Examples of topic-parttern are as follows:
- sink.multiple.formatis- canal-json:
The upstream data is:
{
  "data": [
    {
      "id": "111",
      "name": "scooter",
      "description": "Big 2-wheel scooter",
      "weight": "5.18"
    }
  ],
  "database": "inventory",
  "es": 1589373560000,
  "id": 9,
  "isDdl": false,
  "mysqlType": {
    "id": "INTEGER",
    "name": "VARCHAR(255)",
    "description": "VARCHAR(512)",
    "weight": "FLOAT"
  },
  "old": [
    {
      "weight": "5.15"
    }
  ],
  "pkNames": [
    "id"
  ],
  "sql": "",
  "sqlType": {
    "id": 4,
    "name": 12,
    "description": 12,
    "weight": 7
  },
  "table": "products",
  "ts": 1589373560798,
  "type": "UPDATE"
} 
topic-pattern is {database}_${table}, and the extracted topic is inventory_products (database, table are metadata fields)
topic-pattern is {database}_${table}_${id}, and the extracted topic is inventory_products_111 (database, table are metadata fields, and id are physical fields)
- sink.multiple.formatis- debezium-json:
The upstream data is:
{
  "before": {
    "id": 4,
    "name": "scooter",
    "description": "Big 2-wheel scooter",
    "weight": 5.18
  },
  "after": {
    "id": 4,
    "name": "scooter",
    "description": "Big 2-wheel scooter",
    "weight": 5.15
  },
  "source": {
    "db": "inventory",
    "table": "products"
  },
  "op": "u",
  "ts_ms": 1589362330904,
  "transaction": null
}
topic-pattern is {source.db}_${source.table}, and the extracted topic is inventory_products (source.db, source.table are metadata fields)
topic-pattern is {source.db}_${source.table}_${id}, and the extracted topic is inventory_products_4 (source.db, source.table are metadata fields, and id are physical fields)
Dynamic Partition Extraction
Dynamic partition extraction is to extract Partition from data by parsing partition pattern, which is similar to dynamic topic extraction.

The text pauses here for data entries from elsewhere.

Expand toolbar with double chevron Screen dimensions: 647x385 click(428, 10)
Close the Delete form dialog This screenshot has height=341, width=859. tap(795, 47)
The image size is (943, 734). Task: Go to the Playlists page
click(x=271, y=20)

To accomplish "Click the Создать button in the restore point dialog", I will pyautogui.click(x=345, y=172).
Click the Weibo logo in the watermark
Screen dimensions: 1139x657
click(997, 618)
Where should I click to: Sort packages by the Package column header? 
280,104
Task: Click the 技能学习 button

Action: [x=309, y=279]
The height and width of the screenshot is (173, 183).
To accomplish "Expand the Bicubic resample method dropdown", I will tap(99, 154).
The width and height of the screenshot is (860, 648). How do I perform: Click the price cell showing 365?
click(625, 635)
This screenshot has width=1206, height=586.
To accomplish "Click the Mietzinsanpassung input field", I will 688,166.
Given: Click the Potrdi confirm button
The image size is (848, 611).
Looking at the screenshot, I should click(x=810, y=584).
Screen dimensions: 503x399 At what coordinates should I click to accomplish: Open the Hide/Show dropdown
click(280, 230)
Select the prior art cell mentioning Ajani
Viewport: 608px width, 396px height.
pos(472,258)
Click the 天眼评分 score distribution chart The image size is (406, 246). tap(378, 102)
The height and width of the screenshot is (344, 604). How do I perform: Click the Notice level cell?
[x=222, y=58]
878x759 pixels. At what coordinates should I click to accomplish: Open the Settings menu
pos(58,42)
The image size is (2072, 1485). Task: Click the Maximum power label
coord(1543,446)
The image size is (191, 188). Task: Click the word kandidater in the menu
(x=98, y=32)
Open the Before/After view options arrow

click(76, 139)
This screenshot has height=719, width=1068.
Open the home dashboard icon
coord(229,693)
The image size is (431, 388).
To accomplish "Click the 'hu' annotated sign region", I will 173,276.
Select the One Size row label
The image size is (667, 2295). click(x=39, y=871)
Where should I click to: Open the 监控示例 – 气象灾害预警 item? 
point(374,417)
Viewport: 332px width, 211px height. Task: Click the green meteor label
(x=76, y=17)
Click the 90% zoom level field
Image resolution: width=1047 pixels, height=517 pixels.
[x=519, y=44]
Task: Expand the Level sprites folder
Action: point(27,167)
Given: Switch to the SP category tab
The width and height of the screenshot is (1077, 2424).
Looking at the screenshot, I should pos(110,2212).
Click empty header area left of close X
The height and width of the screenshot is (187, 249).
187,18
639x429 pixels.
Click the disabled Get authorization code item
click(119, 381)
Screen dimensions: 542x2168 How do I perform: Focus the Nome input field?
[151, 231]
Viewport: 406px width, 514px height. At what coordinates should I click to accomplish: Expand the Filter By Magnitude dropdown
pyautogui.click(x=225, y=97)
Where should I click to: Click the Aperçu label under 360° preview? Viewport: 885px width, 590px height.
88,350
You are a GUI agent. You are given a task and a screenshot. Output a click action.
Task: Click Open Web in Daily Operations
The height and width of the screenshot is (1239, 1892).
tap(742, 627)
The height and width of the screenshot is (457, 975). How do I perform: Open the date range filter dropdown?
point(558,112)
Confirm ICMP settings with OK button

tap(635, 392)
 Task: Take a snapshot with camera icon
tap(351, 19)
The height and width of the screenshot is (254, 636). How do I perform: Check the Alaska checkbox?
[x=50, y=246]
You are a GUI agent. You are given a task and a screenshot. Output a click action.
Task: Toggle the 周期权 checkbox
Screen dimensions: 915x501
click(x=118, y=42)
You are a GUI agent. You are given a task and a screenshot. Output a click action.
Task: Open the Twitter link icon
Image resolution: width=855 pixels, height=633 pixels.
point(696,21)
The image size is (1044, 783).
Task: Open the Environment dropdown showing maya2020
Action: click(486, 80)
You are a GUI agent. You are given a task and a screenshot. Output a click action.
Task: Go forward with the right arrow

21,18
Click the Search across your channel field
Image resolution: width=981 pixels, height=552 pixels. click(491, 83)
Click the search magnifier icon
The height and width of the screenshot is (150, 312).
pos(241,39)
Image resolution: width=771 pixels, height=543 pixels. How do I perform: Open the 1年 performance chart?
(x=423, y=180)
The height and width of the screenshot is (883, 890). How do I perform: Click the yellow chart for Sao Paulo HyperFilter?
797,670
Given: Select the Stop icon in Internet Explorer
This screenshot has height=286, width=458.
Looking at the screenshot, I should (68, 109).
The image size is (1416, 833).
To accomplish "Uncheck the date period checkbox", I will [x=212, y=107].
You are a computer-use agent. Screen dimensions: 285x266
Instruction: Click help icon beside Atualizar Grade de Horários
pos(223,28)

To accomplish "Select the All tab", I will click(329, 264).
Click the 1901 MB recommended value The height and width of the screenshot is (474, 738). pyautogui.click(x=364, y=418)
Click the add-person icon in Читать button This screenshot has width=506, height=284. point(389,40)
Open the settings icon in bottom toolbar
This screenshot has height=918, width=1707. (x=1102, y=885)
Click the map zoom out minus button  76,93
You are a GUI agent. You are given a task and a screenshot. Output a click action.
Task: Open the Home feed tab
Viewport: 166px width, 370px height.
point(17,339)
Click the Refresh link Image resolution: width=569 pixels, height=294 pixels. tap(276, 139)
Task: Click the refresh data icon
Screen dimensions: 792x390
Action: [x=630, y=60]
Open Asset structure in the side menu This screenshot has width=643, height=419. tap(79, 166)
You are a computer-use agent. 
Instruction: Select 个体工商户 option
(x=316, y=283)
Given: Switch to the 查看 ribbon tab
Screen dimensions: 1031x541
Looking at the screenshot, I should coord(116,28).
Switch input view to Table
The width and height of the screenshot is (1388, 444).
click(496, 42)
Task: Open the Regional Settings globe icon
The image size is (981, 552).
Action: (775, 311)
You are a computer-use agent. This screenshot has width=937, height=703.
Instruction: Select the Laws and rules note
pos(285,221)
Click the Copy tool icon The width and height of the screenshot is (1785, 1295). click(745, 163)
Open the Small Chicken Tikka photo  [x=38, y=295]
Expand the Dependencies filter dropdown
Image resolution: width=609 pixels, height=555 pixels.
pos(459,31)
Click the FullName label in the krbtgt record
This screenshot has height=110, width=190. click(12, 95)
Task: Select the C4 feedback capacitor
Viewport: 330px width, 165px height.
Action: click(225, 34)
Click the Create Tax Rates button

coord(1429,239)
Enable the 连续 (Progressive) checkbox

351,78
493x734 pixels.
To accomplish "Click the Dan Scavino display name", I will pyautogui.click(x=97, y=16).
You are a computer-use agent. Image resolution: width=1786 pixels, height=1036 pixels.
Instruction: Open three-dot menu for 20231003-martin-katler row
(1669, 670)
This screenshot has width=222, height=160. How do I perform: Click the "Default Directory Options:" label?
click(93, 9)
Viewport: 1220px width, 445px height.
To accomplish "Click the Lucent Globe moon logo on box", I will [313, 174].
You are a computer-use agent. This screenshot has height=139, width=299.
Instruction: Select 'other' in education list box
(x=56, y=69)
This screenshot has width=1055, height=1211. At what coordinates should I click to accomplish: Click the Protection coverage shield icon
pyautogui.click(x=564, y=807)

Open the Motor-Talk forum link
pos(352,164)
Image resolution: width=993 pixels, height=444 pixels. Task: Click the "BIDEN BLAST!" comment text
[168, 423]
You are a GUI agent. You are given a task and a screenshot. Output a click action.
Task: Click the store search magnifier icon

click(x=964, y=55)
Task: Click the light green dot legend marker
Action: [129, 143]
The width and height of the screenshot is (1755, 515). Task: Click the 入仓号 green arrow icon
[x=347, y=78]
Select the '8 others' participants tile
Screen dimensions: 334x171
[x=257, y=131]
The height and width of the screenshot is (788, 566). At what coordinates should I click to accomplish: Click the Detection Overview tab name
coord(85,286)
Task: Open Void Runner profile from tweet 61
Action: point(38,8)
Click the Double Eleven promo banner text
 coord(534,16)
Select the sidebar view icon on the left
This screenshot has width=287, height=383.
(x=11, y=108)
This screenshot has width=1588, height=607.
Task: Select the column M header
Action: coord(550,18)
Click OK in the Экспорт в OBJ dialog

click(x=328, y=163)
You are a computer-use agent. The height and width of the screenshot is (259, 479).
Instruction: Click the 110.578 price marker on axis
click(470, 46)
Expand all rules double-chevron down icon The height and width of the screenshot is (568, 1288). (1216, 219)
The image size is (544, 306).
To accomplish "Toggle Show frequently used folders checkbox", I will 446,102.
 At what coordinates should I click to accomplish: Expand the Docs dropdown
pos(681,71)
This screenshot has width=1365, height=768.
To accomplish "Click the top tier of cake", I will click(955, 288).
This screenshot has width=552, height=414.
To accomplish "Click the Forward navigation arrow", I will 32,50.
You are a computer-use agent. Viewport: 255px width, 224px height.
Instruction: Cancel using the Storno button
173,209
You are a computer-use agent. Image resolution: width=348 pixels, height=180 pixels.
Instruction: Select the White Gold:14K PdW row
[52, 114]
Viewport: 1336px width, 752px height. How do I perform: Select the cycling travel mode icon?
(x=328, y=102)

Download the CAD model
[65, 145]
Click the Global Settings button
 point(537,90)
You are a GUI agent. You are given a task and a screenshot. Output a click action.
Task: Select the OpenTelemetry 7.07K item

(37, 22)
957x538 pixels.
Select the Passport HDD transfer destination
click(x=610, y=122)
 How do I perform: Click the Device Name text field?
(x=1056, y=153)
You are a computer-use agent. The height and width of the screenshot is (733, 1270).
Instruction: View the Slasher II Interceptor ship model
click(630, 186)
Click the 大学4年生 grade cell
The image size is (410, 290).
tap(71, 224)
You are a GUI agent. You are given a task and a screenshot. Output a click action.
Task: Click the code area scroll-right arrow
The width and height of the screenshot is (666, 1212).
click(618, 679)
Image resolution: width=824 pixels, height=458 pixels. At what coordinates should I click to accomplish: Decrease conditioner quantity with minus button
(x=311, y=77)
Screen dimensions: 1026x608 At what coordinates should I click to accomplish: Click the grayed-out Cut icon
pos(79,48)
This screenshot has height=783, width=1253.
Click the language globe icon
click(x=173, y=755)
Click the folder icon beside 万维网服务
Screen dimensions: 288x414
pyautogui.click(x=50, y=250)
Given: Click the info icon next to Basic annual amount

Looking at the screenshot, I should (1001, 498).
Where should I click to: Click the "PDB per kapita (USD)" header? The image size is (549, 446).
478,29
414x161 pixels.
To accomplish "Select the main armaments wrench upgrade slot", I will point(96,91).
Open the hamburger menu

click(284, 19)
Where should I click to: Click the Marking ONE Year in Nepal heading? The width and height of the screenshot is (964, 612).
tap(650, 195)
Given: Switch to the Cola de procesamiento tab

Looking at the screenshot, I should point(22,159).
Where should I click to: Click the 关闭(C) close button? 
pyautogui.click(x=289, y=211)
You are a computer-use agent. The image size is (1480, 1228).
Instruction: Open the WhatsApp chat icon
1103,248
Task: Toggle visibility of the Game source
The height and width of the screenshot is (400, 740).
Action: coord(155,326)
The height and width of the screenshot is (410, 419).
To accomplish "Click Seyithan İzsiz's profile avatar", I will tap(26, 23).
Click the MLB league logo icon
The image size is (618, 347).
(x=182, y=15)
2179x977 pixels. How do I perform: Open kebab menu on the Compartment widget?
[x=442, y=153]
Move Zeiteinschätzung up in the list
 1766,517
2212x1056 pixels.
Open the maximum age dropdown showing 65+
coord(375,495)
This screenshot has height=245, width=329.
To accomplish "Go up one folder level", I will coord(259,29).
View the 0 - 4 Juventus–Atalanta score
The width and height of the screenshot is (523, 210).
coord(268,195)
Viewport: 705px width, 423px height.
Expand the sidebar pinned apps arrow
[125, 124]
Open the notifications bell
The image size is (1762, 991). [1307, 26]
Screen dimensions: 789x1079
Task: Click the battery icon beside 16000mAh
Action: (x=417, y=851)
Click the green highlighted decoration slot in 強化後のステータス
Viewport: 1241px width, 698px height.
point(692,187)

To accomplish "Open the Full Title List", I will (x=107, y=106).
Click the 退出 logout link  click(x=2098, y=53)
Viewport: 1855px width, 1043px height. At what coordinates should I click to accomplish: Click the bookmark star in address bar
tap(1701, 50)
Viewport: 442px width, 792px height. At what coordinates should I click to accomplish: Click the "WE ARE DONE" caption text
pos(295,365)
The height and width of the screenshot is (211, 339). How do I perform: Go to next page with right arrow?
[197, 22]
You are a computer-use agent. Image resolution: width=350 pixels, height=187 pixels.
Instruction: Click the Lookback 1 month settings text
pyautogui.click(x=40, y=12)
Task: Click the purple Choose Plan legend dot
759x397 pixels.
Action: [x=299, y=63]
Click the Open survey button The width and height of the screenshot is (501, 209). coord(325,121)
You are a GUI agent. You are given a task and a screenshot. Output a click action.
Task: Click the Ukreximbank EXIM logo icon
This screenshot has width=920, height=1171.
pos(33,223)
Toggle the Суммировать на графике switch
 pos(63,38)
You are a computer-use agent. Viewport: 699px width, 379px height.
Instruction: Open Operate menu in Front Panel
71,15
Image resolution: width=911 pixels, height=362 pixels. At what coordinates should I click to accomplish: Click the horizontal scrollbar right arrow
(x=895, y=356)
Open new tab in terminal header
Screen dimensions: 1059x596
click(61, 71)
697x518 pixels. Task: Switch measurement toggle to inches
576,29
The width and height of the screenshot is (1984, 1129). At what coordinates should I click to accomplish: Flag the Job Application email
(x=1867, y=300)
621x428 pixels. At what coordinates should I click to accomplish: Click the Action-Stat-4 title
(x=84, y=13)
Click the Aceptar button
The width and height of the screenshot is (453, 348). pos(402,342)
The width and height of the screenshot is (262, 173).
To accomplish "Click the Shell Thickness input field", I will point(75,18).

To support dynamic extraction of topics, you need to set the option sink.partitioner to raw-hash
and option sink.multiple.partition-pattern, Kafka Load Node will parse sink.multiple.partition-pattern
as the partition key, hash the partition key and take the remainder of the partition size as the final partition,
If parsing fails, it will return null and execute Kafka default partitioning strategy. sink.multiple.partition-pattern
support constants, variables and primary keys. Constants are string constants. Variables are strictly represented by ${VARIABLE_NAME}, the value of the variable comes from the data itself,
that is, it can be a metadata field of a format specified by sink.multiple.format, or it can be a physical field in the data.
The primary key is a special constant PRIMARY_KEY, which extracts the primary key value of the record based on a certain format data format.
Notes: Kafka dynamic partition extraction based on PRIMARY_KEY has a limitation that the primary key information needs to be specified in the data,
For example, if Format is canal-json, then its primary key is pkNames. In addition, because format debezium-json has no definition of primary key, here
we agree that the primary key of debezium-json is also pkNames and is included in source like other metadata fields such as table and db,
If partitioning by primary key is used, and the format is debezium-json, you need to ensure that the real data meets the above conventions.
Data Type Mapping
Kafka stores message keys and values as bytes, so Kafka doesn’t have schema or data types. The Kafka messages are deserialized and serialized by formats, e.g. csv, json, avro. Thus, the data type mapping is determined by specific formats. Please refer to Formats pages for more details.